== Page extract ==
<<<<
At Lancaster Road, under some blankets on the living-room floor, I was wide awake when Linda arrived in the early hours. She took me into the kitchen on my own to break the news to me. I knew I was expected to cry, but somehow I couldn’t, and didn’t. I went back to my blankets, pulled them over me and lay there, trying to comprehend the enormity of what had happened. It was unthinkable that I would never see Lily again. Eventually, I drifted off to sleep. I knew that Lily deserved tears but my eyes remained resolutely dry.

Somebody had to deal with the aftermath, and inevitably that somebody was Linda. It is scarcely believable that my sister, at just sixteen years old, could have dealt with it all so completely, but she did.

First thing in the morning she wrote to convey the sad news
to our Auntie Jean in Liverpool, asking if she’d pass it on to Lily’s siblings. Then she went to a phone box and rang the nursery where she worked to ask for time off, and Sloane school to tell them I wouldn’t be attending for a while. Mike had to go to work, so next Linda and I trudged through the snow to Hammersmith Hospital.

A woman from Administration told us that Lily’s body was in the mortuary. Linda must arrange for it to be collected by an undertaker as soon as possible. The woman echoed a common refrain: ‘Why haven’t you got an adult with you?’ I felt like telling her we were fresh out of them. Linda was handed a death certificate. ‘You’ll need this,’ she was told, ‘and your mother’s birth certificate. She can’t be buried or cremated without both.’

Linda said she’d search for it at home. If she couldn’t find the original, the administrator advised, she would be able to obtain a copy from Somerset House, where the records of the births, marriages and deaths of every person in the United Kingdom were kept. The administrator gave Linda the address printed on a card, along with a brown paper bag containing Lily’s belongings. ‘We had to cut her wedding ring off her finger before the operation,’ the woman explained. ‘It’s in the bag. Oh, and we took her false teeth out as well – you might want to give them to the undertaker.’ These offhand remarks stunned Linda almost as much as the news of Lily’s death.
>>>>
== Problems to solve ==
**1)** According to the passage about Lily's death, where were the records of births, marriages and deaths for everyone in the United Kingdom kept?
**2)** Continue the passage about the aftermath of Lily's death, starting right after its final sentence.

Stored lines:
<<<<
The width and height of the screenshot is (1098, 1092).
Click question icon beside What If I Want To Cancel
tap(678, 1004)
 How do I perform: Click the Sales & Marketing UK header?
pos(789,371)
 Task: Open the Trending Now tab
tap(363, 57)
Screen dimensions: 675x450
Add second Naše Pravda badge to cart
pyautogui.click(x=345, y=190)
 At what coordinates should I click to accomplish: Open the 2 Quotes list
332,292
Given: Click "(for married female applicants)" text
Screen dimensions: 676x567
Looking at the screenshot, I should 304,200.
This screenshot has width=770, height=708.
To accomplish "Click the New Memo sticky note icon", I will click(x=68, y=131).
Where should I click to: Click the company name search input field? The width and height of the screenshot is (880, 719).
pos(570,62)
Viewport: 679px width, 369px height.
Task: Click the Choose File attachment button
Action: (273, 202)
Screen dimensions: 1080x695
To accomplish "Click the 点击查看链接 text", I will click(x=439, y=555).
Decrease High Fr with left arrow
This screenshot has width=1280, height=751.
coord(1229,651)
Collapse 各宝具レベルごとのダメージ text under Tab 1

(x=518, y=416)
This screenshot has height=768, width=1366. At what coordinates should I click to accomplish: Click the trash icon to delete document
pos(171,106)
>>>>
== Your written answers ==
**1)** At Somerset House.

**2)**
Lily had never removed her wedding ring. Perhaps it was simply because it wouldn’t come off, but I suspect there was more to it; that it was just too big a step for her to take. That ring symbolized a commitment she had never broken, even if Steve had. It gave her dignity and it was a badge of the conformity that was so important to her. For her to lose it at
the end, in such a brutal way, was shocking. Even I could sense that.

And as for the teeth, we’d had no idea that Lily wore dentures. We subsequently discovered that she’d had all her natural teeth removed when the National Health Service was created. Like many people then, she’d chosen that drastic course of action rather than endure a life of painful dental surgery on teeth already damaged by a poor diet and malnutrition. In the early days of the NHS dentistry was entirely free, so having every tooth taken out was an option that seemed sensible to many working-class people, including Lily and Steve. Lily must have gone to extraordinary lengths to hide the fact she wore dentures. We’d known about Steve’s – they’d grinned at us from his bedside every morning – but Lily, with her lovely smile, her pearl-white teeth? False? Surely not. Yet here they were in a brown paper bag. Another vestige of her dignity stripped away at the end.

Next on Linda’s to-do list was informing Steve – or at least, getting a message to him. On our way back from the hospital we went to the flat in Peabody Buildings where Steve had taken us as small children to see his mother. She was dead by this time and the flat had been passed on to Steve’s youngest sibling, our Uncle Jim, a good fifteen years his brother’s junior, who now lived there with his own family and an impressive collection of Frank Sinatra albums. Although Jim didn’t have Steve’s musical talent he was passionate about Sinatra. Jim was the only relative of Steve’s we had any time for – or who had any time for us. He was now married to a lovely woman, our Auntie Betty, with one small daughter and another baby on the way. They alone had stayed in touch with Lily and she had always appreciated their empathy.